DVC + CML for ML Automation

CML (Continuous ML) Setup

5 min read

English Content

What is CML?

CML (Continuous Machine Learning) is an open-source tool from Iterative.ai (the makers of DVC) that brings DevOps practices to ML. It automates ML experiment reporting directly in your Git platform.

CML capabilities:

  • Post experiment reports as PR/MR comments
  • Compare model metrics across branches
  • Display plots and visualizations in PRs
  • Provision cloud runners for training
  • Integrate with GitHub Actions and GitLab CI

Installing CML

# Install via npm (recommended)
npm install -g @dvcorg/cml

# Or via pip
pip install cml

# Verify installation
cml --version

Basic CML Workflow

# .github/workflows/cml.yml
name: CML Report
on:
  pull_request:
    branches: [main]

jobs:
  train-and-report:
    runs-on: ubuntu-latest
    steps:
      - uses: actions/checkout@v4

      - uses: actions/setup-python@v5
        with:
          python-version: '3.11'

      - uses: actions/setup-node@v4
        with:
          node-version: '18'

      - name: Install dependencies
        run: |
          pip install pandas scikit-learn matplotlib
          npm install -g @dvcorg/cml

      - name: Train model
        run: python train.py

      - name: Create CML report
        env:
          REPO_TOKEN: ${{ secrets.GITHUB_TOKEN }}
        run: |
          # Add metrics to report
          echo "## Model Metrics" >> report.md
          cat metrics.json >> report.md

          # Add plot to report
          echo "## Training Curves" >> report.md
          cml asset publish training_curve.png --md >> report.md

          # Post comment to PR
          cml comment create report.md

CML Commands

cml comment create: Post a comment to a PR/MR

# Create a comment with markdown content
cml comment create report.md

# Create a comment from stdin
echo "Training complete!

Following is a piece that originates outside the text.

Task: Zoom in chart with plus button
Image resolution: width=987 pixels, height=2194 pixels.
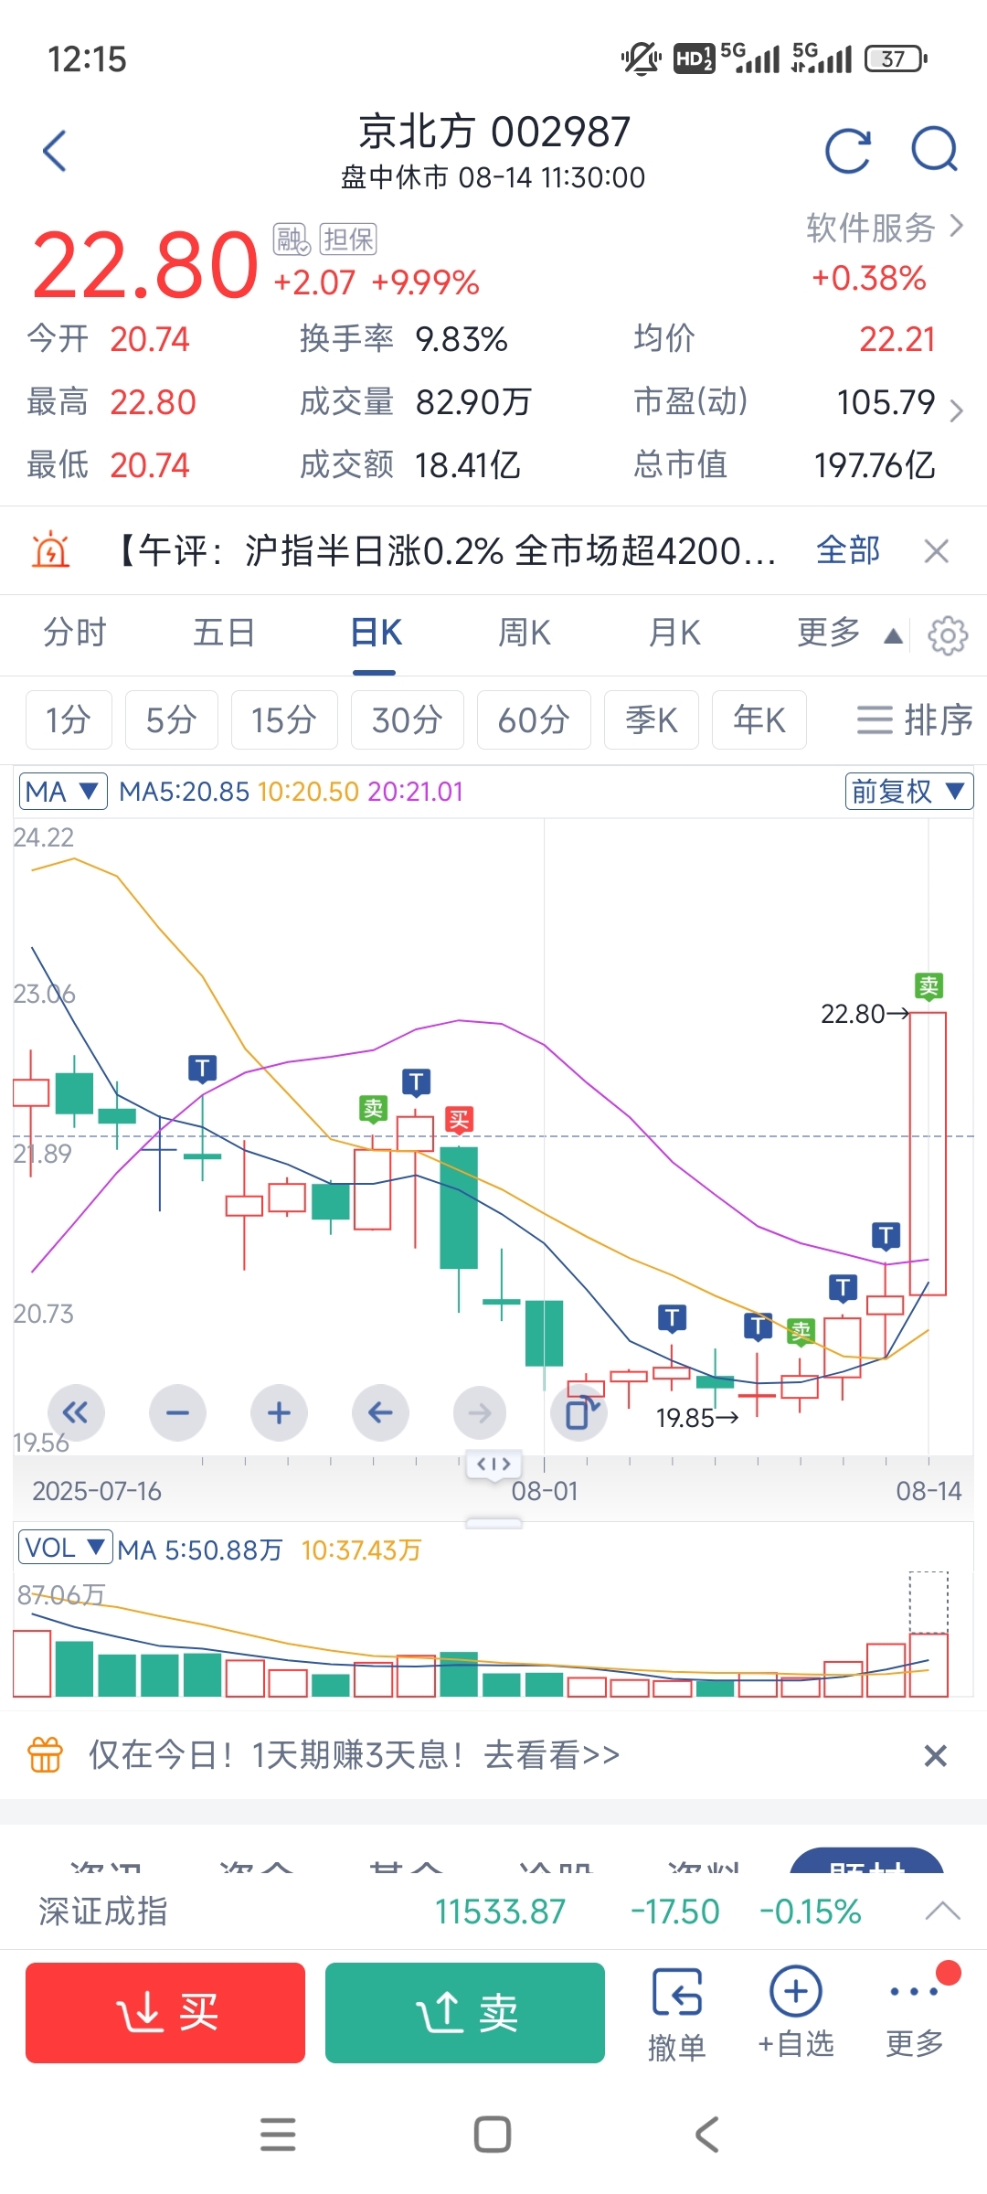Action: [x=279, y=1413]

Accuracy: 94%" | cml comment create

cml asset publish: Upload and get markdown link for assets

# Publish an image and get markdown
cml asset publish confusion_matrix.png --md >> report.md

# Publish multiple images
for img in plots/*.png; do
  cml asset publish "$img" --md >> report.md
done

cml runner: Launch cloud runners (covered in lesson 04)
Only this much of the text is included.